* **Что сделать**
1/ Когда, согласно тексту об Илье Эренбурге, был написан роман «Необычайные приключения Хулио Хуренито и его учеников»?
2/ Соберите из листинга все строки, в которых встречается слово «action».

Что касается советских людей, то уже в первые недели войны выяснилось, что слово Ильи Эренбурга становится для них все более необходимым – и на фронте, и в тылу. Почему же именно Эренбург стал первым публицистом Великой Отечественной Войны? Он, который к своим пятидесяти годам имел далеко не блестящую (по советским меркам того времени) «репутацию».
Беспартийный. Еврей. Не сразу «осознал» значение Октябрьской Революции. Полжизни прожил за границей. «Якшался» там с кем ни попадя – с большевиками, меньшевиками, троцкистами, анархистами… Человек «богемы», «свой в доску» в среде французских поэтов, эстетов, художников и прочей «сомнительной» публики. Проявляет типичное «низкопоклонство» перед Западом (в предвоенные, а особенно – в послевоенные годы подобное обвинение было смертельно опасным).
Этот, далеко не полный «перечень» невольно порождает вопрос – как такой человек вообще смог выжить в 1937-м году и в последующие годы? Рискну предположить (как любят выражаться участники одной телевизионной программы) – однозначного ответа не существует. А если серьезно – может быть, его спас роман «Необычайные приключения Хулио Хуренито и его учеников», написанный летом 1921-го года. Кстати, в этом произведении, каким-то таинственным образом, писателю удалось предвидеть и немецкий фашизм, и его итальянскую разновидность, и Холокост, и даже - атомные бомбы, сброшенные американцами на японские города.

* **Исходный листинг**
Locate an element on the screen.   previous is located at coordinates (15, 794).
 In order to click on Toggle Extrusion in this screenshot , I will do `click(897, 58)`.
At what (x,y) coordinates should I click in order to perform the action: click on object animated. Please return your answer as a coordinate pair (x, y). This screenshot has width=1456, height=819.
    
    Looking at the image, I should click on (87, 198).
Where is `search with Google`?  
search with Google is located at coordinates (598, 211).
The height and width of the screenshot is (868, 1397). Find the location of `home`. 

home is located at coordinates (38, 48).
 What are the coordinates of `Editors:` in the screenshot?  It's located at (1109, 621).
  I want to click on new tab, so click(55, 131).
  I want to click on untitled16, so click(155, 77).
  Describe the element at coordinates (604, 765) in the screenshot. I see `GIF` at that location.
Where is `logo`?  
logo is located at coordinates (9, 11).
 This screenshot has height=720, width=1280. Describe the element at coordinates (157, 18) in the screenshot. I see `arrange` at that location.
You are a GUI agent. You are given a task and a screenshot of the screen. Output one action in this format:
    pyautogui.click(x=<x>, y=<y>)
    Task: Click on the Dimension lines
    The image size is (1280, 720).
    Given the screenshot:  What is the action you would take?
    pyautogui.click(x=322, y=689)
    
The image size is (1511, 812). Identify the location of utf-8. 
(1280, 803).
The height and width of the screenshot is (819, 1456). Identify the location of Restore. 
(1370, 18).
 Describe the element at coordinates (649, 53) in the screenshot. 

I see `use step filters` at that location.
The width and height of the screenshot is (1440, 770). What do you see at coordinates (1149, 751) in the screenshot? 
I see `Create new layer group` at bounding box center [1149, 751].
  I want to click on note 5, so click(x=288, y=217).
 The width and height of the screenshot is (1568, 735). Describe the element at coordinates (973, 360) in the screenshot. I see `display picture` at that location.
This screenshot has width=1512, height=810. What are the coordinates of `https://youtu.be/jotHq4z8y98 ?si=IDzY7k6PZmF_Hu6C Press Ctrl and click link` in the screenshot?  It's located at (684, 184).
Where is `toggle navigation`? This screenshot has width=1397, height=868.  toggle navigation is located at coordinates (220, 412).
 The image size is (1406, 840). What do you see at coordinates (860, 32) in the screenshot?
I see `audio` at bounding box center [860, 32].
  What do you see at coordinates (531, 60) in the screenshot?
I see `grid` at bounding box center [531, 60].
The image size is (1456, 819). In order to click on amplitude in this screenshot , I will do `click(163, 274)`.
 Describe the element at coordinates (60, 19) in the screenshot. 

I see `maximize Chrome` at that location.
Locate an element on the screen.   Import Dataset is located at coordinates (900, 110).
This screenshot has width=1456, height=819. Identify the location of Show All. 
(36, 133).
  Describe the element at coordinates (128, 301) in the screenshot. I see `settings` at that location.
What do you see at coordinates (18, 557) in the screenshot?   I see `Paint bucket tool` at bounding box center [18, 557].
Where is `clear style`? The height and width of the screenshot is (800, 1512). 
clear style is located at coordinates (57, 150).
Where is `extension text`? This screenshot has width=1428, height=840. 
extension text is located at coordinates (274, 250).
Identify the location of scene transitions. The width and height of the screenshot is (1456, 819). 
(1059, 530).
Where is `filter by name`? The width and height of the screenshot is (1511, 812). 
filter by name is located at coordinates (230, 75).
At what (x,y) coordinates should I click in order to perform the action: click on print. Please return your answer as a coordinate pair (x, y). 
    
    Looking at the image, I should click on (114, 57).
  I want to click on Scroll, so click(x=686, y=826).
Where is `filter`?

* **Ответы по порядку**
1/ Летом 1921 года.

2/
At what (x,y) coordinates should I click in order to perform the action: click on object animated. Please return your answer as a coordinate pair (x, y). This screenshot has width=1456, height=819.
You are a GUI agent. You are given a task and a screenshot of the screen. Output one action in this format:
    Given the screenshot:  What is the action you would take?
At what (x,y) coordinates should I click in order to perform the action: click on print. Please return your answer as a coordinate pair (x, y). 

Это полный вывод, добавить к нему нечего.